Lembrei-me de Bud Winter quando a Nike postou no Twitter, em 29 de maio, seu apoio ao movimento antirracista Black Lives Matter, num texto que dizia “For once, don’t do it, don’t pretend there’s not a problem”, por conta do assassinato de George Floyd nos Estados Unidos. A persona da Nike foi Bud Winter.

Não é a primeira vez que a Nike age assim. Em 2018, a marca veiculou um comercial com o quarterback Colin Kaepernick, que tinha se ajoelhado no hino americano em protesto contra os assassinatos de negros por policiais nos EUA. Consumidores boicotaram seus produtos, suas ações caíram, os especialistas em marketing e negócios a criticaram em coro. Criticaram tanto que, em 2019, quando um tênis Nike rasgou e causou lesão ao astro da NBA Zion Williamson, e a empresa perdeu mais de US$ 1 bilhão de valor de mercado, muitos disseram que ela devia cuidar menos de defender causas e mais da qualidade de seus tênis.

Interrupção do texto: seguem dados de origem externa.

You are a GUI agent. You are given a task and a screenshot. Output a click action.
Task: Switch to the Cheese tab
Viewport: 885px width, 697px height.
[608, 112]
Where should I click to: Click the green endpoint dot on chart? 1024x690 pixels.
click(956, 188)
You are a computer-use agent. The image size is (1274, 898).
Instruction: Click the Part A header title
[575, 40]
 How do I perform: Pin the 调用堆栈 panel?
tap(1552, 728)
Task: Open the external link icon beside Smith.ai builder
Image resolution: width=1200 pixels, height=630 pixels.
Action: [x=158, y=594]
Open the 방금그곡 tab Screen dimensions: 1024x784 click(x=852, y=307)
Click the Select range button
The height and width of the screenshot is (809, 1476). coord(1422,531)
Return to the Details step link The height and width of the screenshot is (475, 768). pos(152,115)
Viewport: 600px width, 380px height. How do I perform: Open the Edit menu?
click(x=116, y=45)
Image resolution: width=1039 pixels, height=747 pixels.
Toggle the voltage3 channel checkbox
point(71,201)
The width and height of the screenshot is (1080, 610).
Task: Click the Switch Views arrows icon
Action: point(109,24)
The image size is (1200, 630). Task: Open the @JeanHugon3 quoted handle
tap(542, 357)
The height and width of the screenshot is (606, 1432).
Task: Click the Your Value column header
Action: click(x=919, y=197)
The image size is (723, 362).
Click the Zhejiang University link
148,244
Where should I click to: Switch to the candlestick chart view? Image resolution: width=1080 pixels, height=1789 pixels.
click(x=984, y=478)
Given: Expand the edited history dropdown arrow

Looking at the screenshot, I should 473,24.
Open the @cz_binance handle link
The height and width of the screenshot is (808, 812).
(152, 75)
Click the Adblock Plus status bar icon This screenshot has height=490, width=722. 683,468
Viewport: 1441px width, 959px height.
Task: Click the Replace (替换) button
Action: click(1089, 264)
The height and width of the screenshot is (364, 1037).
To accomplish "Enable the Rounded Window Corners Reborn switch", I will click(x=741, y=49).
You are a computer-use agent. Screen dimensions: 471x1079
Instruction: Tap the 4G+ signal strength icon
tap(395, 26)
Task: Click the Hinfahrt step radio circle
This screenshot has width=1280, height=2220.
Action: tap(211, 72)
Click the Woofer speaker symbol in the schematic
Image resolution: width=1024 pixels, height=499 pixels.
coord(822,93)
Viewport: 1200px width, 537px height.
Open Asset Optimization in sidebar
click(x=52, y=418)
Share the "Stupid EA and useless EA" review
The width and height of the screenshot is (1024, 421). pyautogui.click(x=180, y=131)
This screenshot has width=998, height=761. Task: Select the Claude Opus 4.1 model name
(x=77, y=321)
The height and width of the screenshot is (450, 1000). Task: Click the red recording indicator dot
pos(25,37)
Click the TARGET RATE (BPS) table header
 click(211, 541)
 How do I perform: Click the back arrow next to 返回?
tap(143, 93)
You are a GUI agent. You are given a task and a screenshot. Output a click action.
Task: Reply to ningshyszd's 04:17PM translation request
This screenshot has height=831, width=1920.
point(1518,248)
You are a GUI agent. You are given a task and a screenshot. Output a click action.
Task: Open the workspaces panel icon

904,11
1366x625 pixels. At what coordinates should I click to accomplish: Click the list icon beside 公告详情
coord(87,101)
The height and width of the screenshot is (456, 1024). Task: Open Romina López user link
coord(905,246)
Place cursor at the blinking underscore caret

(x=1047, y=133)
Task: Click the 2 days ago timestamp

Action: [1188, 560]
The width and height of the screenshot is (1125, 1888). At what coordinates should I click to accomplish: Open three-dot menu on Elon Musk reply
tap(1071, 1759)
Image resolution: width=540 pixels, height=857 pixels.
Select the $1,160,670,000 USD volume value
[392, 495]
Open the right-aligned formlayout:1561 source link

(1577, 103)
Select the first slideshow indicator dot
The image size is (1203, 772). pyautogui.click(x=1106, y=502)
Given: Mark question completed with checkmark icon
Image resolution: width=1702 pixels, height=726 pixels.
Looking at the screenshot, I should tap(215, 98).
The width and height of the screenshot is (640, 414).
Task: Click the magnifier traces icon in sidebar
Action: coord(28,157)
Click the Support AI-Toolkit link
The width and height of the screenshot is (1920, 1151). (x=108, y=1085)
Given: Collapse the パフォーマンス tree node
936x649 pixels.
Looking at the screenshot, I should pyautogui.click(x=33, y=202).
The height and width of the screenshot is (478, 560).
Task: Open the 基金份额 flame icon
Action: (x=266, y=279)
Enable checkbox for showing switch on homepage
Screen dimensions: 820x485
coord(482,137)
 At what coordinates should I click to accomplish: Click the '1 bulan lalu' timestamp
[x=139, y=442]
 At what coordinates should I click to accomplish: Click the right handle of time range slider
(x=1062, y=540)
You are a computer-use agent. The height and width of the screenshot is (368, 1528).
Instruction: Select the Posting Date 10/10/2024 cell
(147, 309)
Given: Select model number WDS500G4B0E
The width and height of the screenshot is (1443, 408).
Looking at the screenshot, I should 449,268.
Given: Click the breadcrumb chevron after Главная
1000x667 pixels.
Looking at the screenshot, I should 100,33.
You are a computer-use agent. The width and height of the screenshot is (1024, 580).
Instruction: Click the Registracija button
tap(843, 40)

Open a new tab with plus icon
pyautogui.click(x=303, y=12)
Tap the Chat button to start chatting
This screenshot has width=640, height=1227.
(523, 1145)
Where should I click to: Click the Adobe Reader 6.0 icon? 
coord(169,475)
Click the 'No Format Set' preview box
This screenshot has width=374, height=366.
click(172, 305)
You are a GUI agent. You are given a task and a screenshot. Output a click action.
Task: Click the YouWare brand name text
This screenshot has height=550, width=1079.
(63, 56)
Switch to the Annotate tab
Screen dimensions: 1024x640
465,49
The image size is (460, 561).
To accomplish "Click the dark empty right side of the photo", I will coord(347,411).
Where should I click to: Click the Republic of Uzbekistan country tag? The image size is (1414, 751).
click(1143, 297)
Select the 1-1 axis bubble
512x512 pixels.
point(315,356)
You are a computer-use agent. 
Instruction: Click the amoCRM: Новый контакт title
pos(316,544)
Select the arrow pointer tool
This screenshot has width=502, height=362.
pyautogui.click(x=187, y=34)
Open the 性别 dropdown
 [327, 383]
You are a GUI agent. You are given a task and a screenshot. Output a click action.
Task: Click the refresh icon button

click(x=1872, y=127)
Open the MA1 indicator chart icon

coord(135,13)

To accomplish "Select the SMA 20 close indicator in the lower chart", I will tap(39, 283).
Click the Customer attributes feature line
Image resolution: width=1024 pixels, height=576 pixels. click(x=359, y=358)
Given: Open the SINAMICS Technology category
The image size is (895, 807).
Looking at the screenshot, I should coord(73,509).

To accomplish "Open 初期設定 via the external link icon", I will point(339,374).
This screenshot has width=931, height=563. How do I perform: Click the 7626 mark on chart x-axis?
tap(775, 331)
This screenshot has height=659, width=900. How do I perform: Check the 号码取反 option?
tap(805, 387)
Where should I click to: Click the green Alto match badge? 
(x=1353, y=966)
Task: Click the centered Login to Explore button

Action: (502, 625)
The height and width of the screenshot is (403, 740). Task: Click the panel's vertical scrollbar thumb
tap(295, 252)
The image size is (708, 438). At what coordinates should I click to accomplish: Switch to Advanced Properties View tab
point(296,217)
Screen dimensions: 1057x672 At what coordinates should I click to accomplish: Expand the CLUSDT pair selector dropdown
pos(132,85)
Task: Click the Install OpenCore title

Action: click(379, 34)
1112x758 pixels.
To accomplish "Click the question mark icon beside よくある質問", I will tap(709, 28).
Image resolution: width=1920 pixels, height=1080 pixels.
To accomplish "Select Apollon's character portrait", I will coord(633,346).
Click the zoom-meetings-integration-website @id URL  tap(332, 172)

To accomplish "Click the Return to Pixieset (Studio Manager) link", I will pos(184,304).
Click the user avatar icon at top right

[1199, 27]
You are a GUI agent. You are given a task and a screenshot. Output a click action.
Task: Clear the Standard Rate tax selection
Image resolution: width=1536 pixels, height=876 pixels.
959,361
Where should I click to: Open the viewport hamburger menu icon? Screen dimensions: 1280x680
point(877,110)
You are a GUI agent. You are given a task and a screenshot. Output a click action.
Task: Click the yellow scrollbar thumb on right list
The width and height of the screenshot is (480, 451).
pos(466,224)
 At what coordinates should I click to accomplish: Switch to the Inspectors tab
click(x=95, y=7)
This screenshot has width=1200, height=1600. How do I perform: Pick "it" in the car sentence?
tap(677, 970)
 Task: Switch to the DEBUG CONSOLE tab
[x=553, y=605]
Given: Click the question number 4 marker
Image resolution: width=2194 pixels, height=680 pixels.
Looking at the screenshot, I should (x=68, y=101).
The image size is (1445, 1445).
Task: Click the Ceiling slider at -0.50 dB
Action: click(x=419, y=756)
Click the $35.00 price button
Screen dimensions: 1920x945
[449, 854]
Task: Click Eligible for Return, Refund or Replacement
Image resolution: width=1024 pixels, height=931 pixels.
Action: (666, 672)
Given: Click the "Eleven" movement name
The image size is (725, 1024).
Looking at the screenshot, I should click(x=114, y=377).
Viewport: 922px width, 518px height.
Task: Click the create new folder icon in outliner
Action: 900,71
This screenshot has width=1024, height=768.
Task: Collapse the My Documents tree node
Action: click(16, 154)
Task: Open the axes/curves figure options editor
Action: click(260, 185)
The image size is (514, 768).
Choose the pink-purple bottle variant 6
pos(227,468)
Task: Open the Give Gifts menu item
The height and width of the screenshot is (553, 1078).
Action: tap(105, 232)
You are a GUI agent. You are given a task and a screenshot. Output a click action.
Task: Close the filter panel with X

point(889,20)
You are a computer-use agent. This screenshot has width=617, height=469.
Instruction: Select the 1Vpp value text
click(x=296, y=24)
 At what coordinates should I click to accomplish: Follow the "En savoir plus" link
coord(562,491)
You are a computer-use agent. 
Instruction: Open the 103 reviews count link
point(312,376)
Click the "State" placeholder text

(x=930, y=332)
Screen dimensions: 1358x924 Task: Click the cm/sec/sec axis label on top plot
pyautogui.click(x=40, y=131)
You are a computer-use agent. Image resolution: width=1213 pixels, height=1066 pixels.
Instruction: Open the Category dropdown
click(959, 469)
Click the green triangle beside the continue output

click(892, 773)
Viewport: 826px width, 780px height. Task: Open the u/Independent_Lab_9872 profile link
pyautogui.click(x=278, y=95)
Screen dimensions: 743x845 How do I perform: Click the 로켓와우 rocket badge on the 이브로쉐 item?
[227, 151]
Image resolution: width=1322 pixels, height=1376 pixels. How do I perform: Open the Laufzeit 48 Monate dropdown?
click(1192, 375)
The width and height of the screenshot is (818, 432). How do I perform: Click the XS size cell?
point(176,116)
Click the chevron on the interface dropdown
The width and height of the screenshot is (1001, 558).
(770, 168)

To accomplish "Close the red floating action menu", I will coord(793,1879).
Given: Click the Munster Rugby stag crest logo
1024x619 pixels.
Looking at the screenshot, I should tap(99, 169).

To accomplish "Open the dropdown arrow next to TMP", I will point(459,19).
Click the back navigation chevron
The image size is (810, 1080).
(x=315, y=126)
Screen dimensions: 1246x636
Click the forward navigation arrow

Agora, em especial após os atos de vandalismo ocorridos, detratores insinuam que a companhia não aprendeu nada. Mas, desta vez, as coisas estão diferentes. No dia 28 de maio, antes do posicionamento, a ação Nike tinha fechado em US$ 98,21 na Bolsa de Nova York e, até 10 de junho, só fez subir, chegando a US$ 102,12. Caiu no dia 11 para US$ 95,17, mas porque o site Motley Fool recomendou aos investidores trocar papéis Nike pelos da empresa de roupas de ioga Lululemon, favorecida pelas condições pandêmicas. “Será como comprar Nike em 1994”, sugeriu um analista. Mas, no dia 12, quando a Nike fez novo post em favor do Black Lives Matter, sua cotação voltou a subir, para US$ 96,43 e agora, em 25 de junho, fechou a US$ 101,40. (Já tinha se recuperado do tombo de março, quando chegou a valer US$ 62,80 por causa da Covid-19).

Floyd morreu no dia 25 de maio, a Nike se posicionou no dia 29 e, quase um mês depois, sua ação vale mais, apesar de a Lululemon ser mais indicada na clássica análise de custo e benefício e o de mercado de capitais ser frio, insensível e calculista. Então, a Nike ainda merece críticas? (A pergunta é da perspectiva de negócios, porque, moralmente, ser antirracista não é opcional, mesmo para quem não tem o lugar de fala). Minha resposta é não, e isso fica mais claro quando olhamos para o modo como Bud Winter conseguia o melhor desempenho de seus clientes, os atletas. Os clientes da Nike são parecidos com os de Winter; praticam esportes e querem ser leões. Apoiar aqueles que tomam iniciativas é apenas coerência de mensagem. Além disso, vale registrar que, nos últimos três anos, a Nike gastou quase US$ 11 bilhões em despesas de criação de demanda, por meio da iniciativa “Consumer Direct Offense”, que visa o aprofundamento da conexão com seus clientes.

Li que, no funeral de Bud Winter, em 1985, John Carlos e Tommie Smith estavam lá e choraram copiosamente. O técnico branco de chapéu vitoriano foi incluído no hall da fama dos esportistas afro-americanos.